Garrett Hubbard tells visual stories for corporate, editorial, not-for-profit organizations and wedding clients in Washington D.C. Hubbard has worked as a visual journalist at The Naples (Fla.) Daily News and USA TODAY. He has received recognition from the National Press Photographers Association’s annual Best of Photojournalism competition as well as receiving the Video Editor of the Year award from the White House News Photographers Association in 2012 which landed him in the Oval Office to meet President Obama with a fist-bump. In 2012 Hubbard left USA TODAY and started GH Studios so he could spend more time with his family. He loves God, his bride Allison, and enjoys mountain biking and anything with avocados.
Like most photojournalists I am often seen as “that” photography who over-documents their life. I usually do it a little differently than most. But before I do lets set the stage here and I will clue you in on some of our super-secret photojournalist club rules. Us photojournalists often document our own lives with a 35mm f/1.4 on our cameras and creatively forget that there are apertures beyond f/1.4. Some of us have moved on and we have begun to document our reality with our iPhones (Android phones are definitely exempt) and Instagram our over saturated lives. Actually, no, that was our old modus operandi. Instagram was so 2012. So some have fallen back to old classics to legitimize our creative prowess. We have a designated “walk-around” camera and it is a Leica. If we’re really cool it’s a film Leica with either Tri-X or Tri-X with plans to push one of the rolls two stops. Now that you know our secrets and have heard our collective confessional, let me continue. Instead of the above ways of documentation I often use a photo booth and let the people with me be creative and make their own pictures.
Last weekend our dear friends threw us a co-ed baby shower and it was a ton of fun.

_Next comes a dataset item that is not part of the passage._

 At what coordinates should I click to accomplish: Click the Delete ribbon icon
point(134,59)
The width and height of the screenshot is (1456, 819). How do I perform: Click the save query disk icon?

Yes, even for the men. Leading up to the shower I knew I wanted to make a visual guest book for our daughter so that someday she could see all the people who showered her with lots of love. So I fell back on the old photo booth concept. In the weeks leading up to this shower my wife bought a playful background for the photo booth to fit the shower theme. I knew the pictures wouldn’t read “baby” unless we made everyone hold a bottle, a stuffed animal, or a bag of diapers. I wasn’t about to ask my friends do something that lame. On the morning of the shower the elusive idea I had sought out to make this baby photo booth special landed on my frontal lobe like a Hefty trash bag chock-full of diapers after coming down a 35 story trash chute in a NYC high rise. I would set it up from a baby’s perspective. Yes! Leave it to the photojournalist to get the inspiration on deadline.
More of Garrett’s baby photo booth pictures on his blog.
This all started around nine years at a graduation party for an emerging photojournalist. He had a camera set up with a ring light, a backdrop and we all had a blast. I noticed three things that evening. First, it allowed my friend who was graduating to visit with everyone in the room without a camera glued to his face. Second I noticed that almost all the guests really had fun with it. Lastly, once I saw the pictures days later I realized that he had a super fun visual guest book and we, his guests had some fun memories in the form of an indelible .jpg. Thank you Robert Caplin for inviting me to your graduation party! After that I started setting them up at my client’s weddings. It was a huge hit for the exact same reasons it was a huge hit at Caplin’s grad party. Throughout the years I’ve added props to my photo booth which seems to help people let loose a little bit and get them off the ground creatively. Here are a few of my favorites over the years.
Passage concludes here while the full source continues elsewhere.